People in my life, who meant well, tried to console me by saying things like, "At least you know you can have a baby," or "At least you weren't that far along in your pregnancy," but all I'd think is, Are you effing kidding me? Even something as innocuous as, 'It's God's timing, everything happens for a reason'—everyone always says that, for anything in life—is just not comforting. There's no empathy in it whatsoever. It's like saying, 'Oh, just try again. This happens to so many women.'
Comments like that were the last thing I wanted to hear when this baby I was looking forward to, who was so real to me, had just been taken away from me. I was angry. I vented about it , but now, looking back on it, I feel bad for people who really are just trying to find the right words and don't know what to say. It's hard. There really isn't anything anyone can say to ease the pain.

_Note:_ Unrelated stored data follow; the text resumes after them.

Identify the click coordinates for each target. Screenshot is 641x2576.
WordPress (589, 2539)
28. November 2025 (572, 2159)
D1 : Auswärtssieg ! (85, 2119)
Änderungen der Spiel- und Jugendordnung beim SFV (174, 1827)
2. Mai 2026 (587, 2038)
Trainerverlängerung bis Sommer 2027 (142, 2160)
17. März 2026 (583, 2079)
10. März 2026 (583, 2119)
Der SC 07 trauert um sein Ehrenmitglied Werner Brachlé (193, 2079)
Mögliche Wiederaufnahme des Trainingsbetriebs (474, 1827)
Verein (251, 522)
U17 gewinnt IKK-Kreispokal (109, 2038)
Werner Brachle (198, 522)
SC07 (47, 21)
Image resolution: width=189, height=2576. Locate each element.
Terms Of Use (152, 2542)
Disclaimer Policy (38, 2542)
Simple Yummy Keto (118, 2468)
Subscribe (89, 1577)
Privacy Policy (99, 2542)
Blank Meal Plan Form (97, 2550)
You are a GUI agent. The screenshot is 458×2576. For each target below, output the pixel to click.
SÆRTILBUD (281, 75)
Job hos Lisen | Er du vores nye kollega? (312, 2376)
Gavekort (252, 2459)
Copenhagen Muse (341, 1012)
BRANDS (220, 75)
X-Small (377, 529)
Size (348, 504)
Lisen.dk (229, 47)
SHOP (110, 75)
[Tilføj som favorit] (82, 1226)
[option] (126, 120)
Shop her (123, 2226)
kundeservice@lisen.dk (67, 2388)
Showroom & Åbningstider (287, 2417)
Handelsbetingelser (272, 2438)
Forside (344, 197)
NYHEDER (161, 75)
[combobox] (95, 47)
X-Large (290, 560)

For the person trying to find the right words, simply saying, "I've never been there, I have no idea how you're feeling, but if you ever want to talk about anything, I'm here" is enough. Listening and holding her when she's crying and missing her child is enough. Those are the most comforting things you can do. Don't try to fill the silence with a bunch of words. Don't expect the woman to be better after a conversation, or a few days, or even a couple of weeks. It doesn't happen.
For the woman who has just experienced this loss, people may not know how to show their sympathy. Even your husband may not know what to say. My husband is grieving in his own way, even though to me it does not make sense at all. It does not mean he's not hurt too. He's trying to figure out his own way to get along.
Miscarriage is a taboo topic in our culture—that's something I want to change. The minute you mention that you've had a loss, you can see in the other person's face that they want to run because it's the last conversation they ever want to have. They don't want to discuss it at all. Then you don't want to bring it up because you don't want to make anyone uncomfortable. It's such a controversial topic because the only people who are willing to talk about it is the people who've experienced it. You can talk about the death of a father, a grandfather, or even, unfortunately, an older child, and people respond because it's someone they knew. More people have gone through that type of loss. They've felt the pain and they understand it. The father of a living child understands the pain the mother goes through if that child passes, but when it's an expectant mother who has miscarried, no one knows what that feels like except that mother of the unborn child.
A few days after we lost him, Doug and I named our baby. We didn't want to keep calling him Baby Hehner because he was a person to us. The names we had been throwing around for our firstborn didn't seem appropriate though, because he became so much more special to me than any of those other names that I just thought were cute. I wanted something so meaningful for this child. That's why we decided on Johnathan, which means "gift from God." I don't know why God would give us this child just to take him away but I still consider him a gift from God. When you name your baby, you're sharing with everyone that he's real. This was more than a 17-week pregnancy that vanished; this was a baby who I loved. His name was Johnathan and he was my son.